At the conclusion of the trial plaintiff requested an allowance for attorneys’ fees and a separate hearing was held thereon.

Plaintiff asks that in fixing the allowance the court consider the rules respecting contingent retainers in negligence cases and to apply these standards in this case. Plaintiff also asks that such allowance be paid out of the fund created. There is no authority for these propositions. The special rules in negligence cases are arbitrary standards applicable only to those cases. Any consideration of attorneys’ fees must be by virtue of an additional allowance (Chase v. City of Syracuse, 34 Misc. 144; 20 Carmody-Wait, New York Practice, p. 165; 23 Carmody-Wait, New York Practice, p. 232 et seq.).

In considering the matter of an extra allowance the duality of plaintiff’s status must be considered. As plaintiff herein he is a private citizen liable for the payment of taxes. He is represented by a firm of attorneys of which he is a member. In his role as a client he is responsible for counsel fees, and as a successful party an additional allowance will be made therefor in an amount which would be a reasonable charge to a lay client. Having achieved success in this litigation, plaintiff should not be left to bear the costs and expenses.

As an attorney, plaintiff personally conducted the preparation and presentation of plaintiff’s case upon the original trial, two appeals and the present hearings. Plaintiff’s proof in respect to his services consisted of a recitation outline of the various stages through which this suit progressed. His testimony concerning the time spent was that, based upon perusal of the files, he estimated 200 man days were spent thereon, over a period of three years of which 60 to 70 percent was *510spent by plaintiff, and the balance by his associates. No time records were kept by the plaintiff. The fact that no time records were kept, although not in itself controlling, leaves the court with a paucity of proof upon which to determine the reasonable value of the legal services rendered. However counsel retained by the village, who participated in this suit from its inception, did in fact maintain diaries of the time spent on each stage of this suit to and including the instant hearing, and testified concerning their charges to the village based upon such time records and the rate upon which those charges were based.

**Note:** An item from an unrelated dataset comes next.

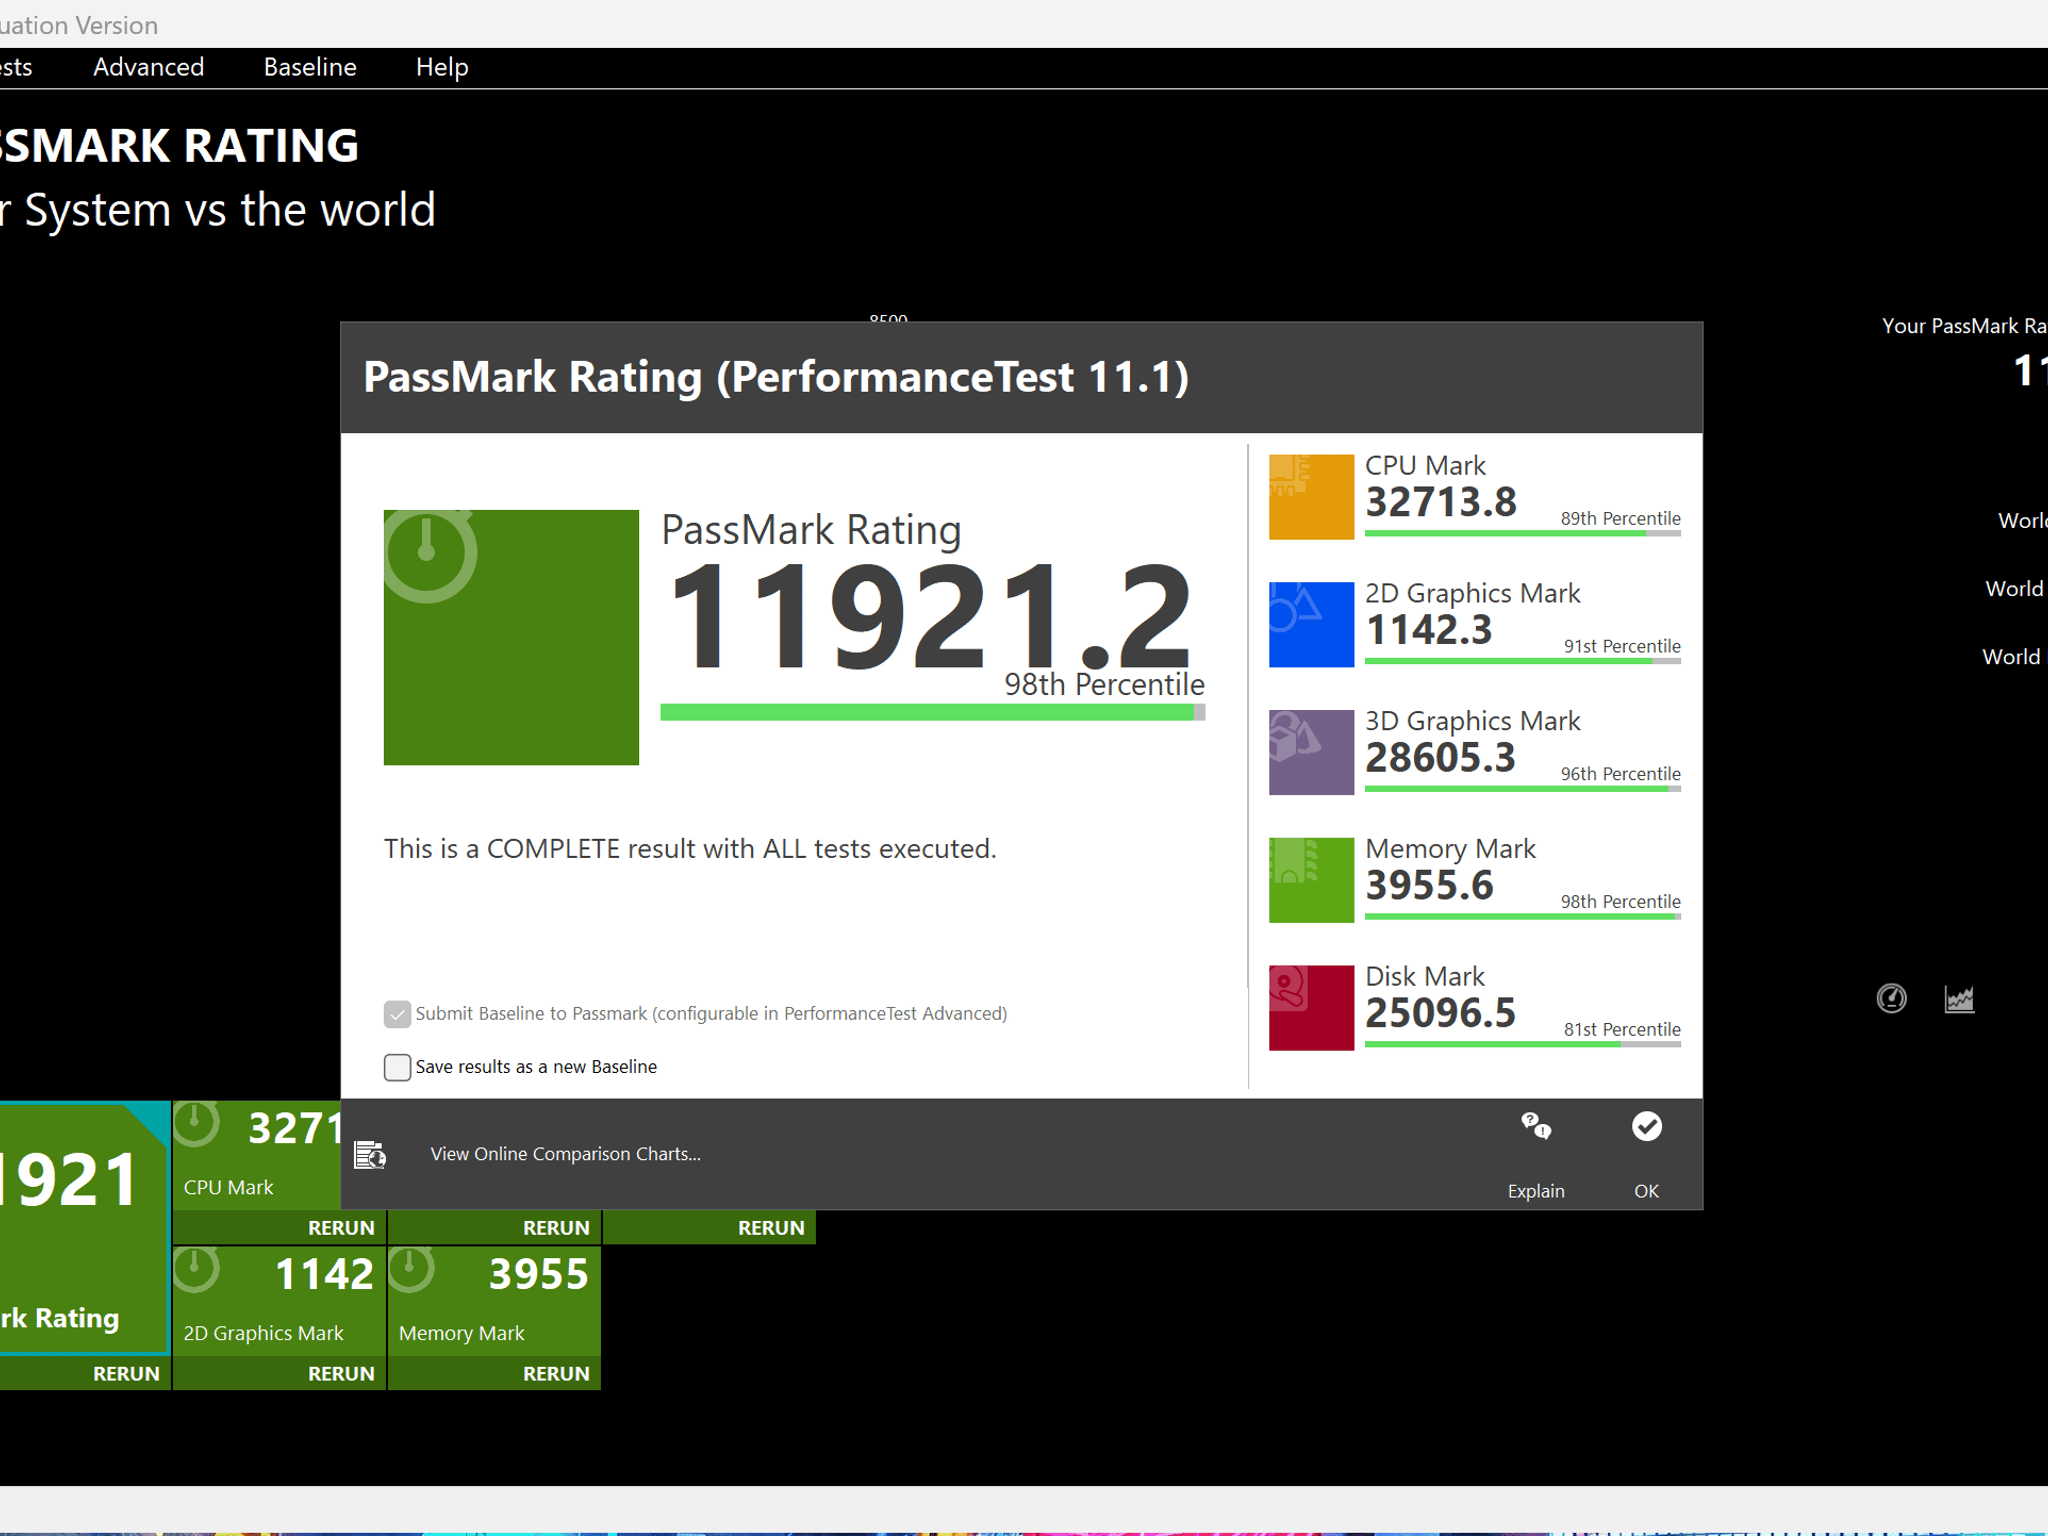The height and width of the screenshot is (1536, 2048).
Task: Click the green Memory Mark icon
Action: pyautogui.click(x=1311, y=880)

In Matter of Lipsit (21 A D 2d 509, 515) Mr. Justice Christ writes: “ Matter of Potts (213 App. Div. 59, affd. 241 N. Y. 593) still stands as the beacon in fixing reasonable attorney’s fees. The criteria are: the time spent; the difficulties involved; the nature of the service; the amount involved; the professional standing of the counsel; and the results achieved.”

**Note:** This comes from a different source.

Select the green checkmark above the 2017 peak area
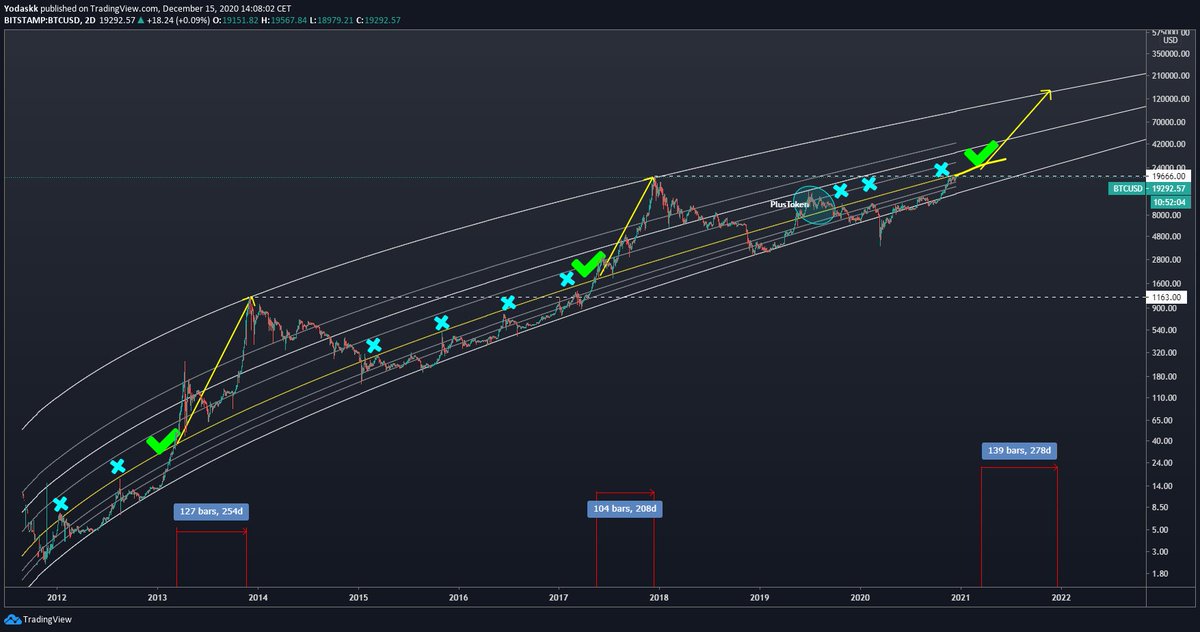Viewport: 1200px width, 632px height. 589,265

In this case the court has considered the time claimed to have been spent, the standing, experience, ability and reputations of the respective counsel, the nature of the case and its difficulties and the result obtained to date. Considering all of the factors, the court is of the opinion that a reasonable allowance to the plaintiff for attorneys’ fees would be $25,000. Judgment will therefore be granted, directing defendant Nordberg to make restitution to the village of the sums received, and against all of the defendants, excepting Fairberg and Muller, in the sum of $25,000, with taxable costs and disbursements.